> _PROBLEM_: Make an exact copy of every entry, leaving the pictures out.
**** DATA FOR THIS TASK ****
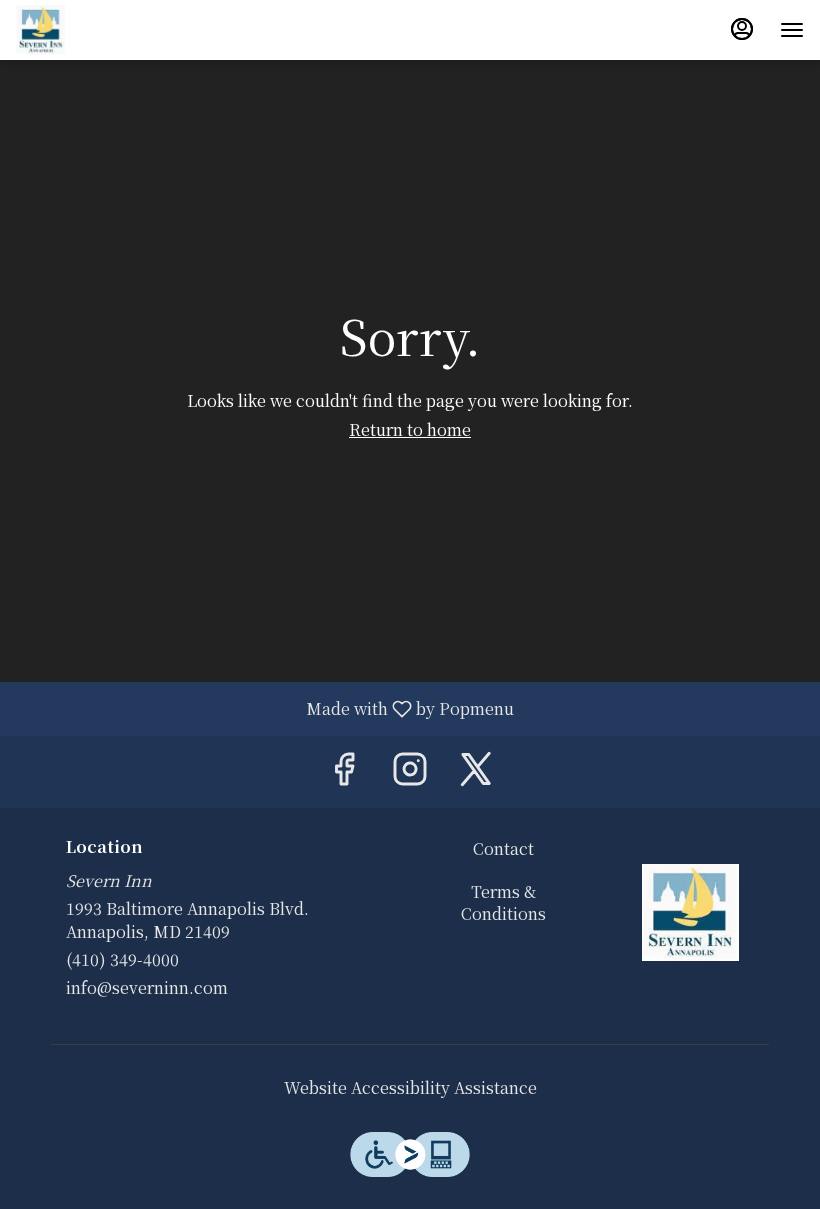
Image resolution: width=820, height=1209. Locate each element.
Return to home (410, 429)
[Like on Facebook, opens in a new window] (344, 771)
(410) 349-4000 (122, 960)
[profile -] (742, 29)
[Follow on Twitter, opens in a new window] (476, 771)
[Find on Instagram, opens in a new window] (410, 771)
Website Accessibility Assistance (410, 1088)
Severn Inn (690, 913)
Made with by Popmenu (264, 708)
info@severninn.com (147, 988)
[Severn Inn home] (106, 30)
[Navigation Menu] (792, 30)
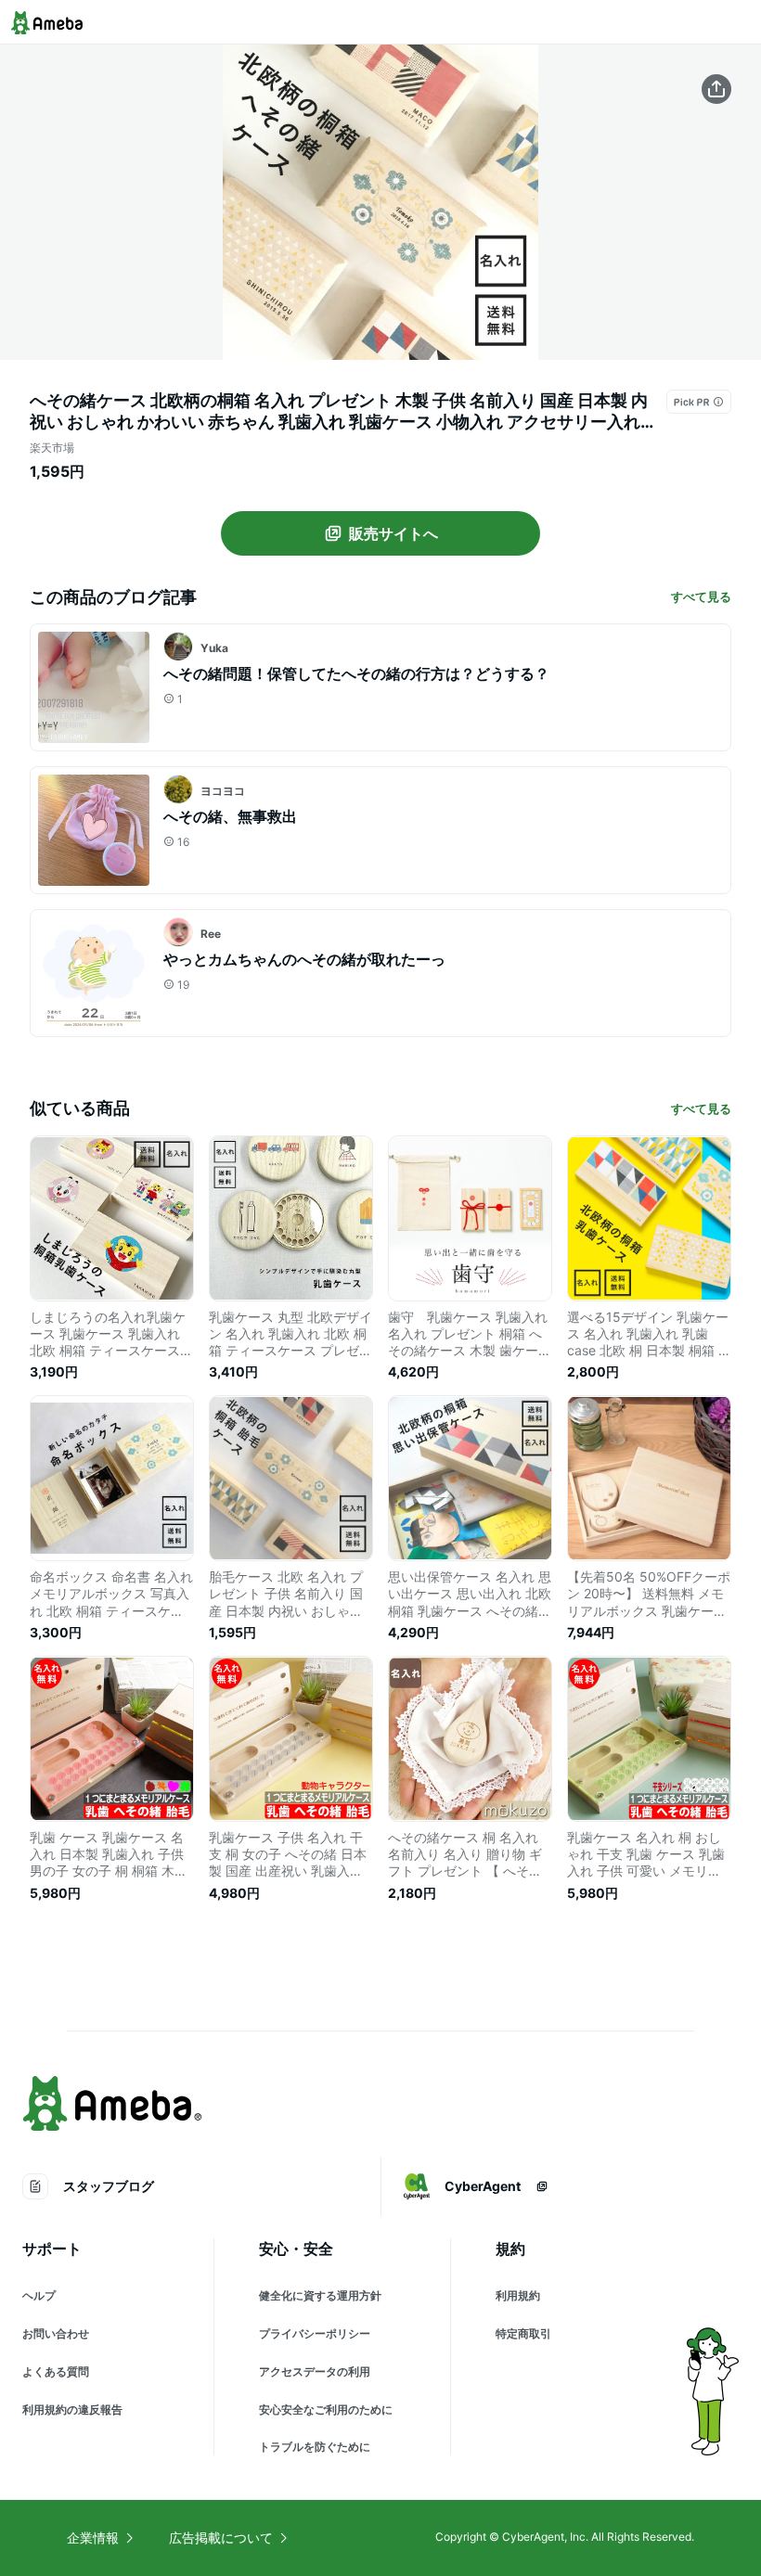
****
> _SOLUTION FOR THIS PROBLEM_:
Image resolution: width=820, height=1209. Locate each element.
Return to home (410, 429)
[Like on Facebook, opens in a new window] (344, 771)
(410) 349-4000 (122, 960)
[profile -] (742, 29)
[Follow on Twitter, opens in a new window] (476, 771)
[Find on Instagram, opens in a new window] (410, 771)
Website Accessibility Assistance (410, 1088)
Severn Inn (690, 913)
Made with by Popmenu (264, 708)
info@severninn.com (147, 988)
[Severn Inn home] (106, 30)
[Navigation Menu] (792, 30)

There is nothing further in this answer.